*** Opening Exercise data ***

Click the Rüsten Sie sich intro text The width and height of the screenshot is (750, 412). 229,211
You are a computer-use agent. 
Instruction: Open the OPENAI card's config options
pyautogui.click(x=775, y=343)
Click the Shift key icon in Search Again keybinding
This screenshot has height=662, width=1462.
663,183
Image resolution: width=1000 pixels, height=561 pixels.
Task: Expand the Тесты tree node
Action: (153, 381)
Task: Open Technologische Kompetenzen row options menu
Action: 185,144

*** Closing Exercise data ***

## Directions
Every line from the one containing "Instruction: Open the" to the close of the records must be reproduced exactly. Include both ends and nothing more.

## Written answer
Instruction: Open the OPENAI card's config options
pyautogui.click(x=775, y=343)
Click the Shift key icon in Search Again keybinding
This screenshot has height=662, width=1462.
663,183
Image resolution: width=1000 pixels, height=561 pixels.
Task: Expand the Тесты tree node
Action: (153, 381)
Task: Open Technologische Kompetenzen row options menu
Action: 185,144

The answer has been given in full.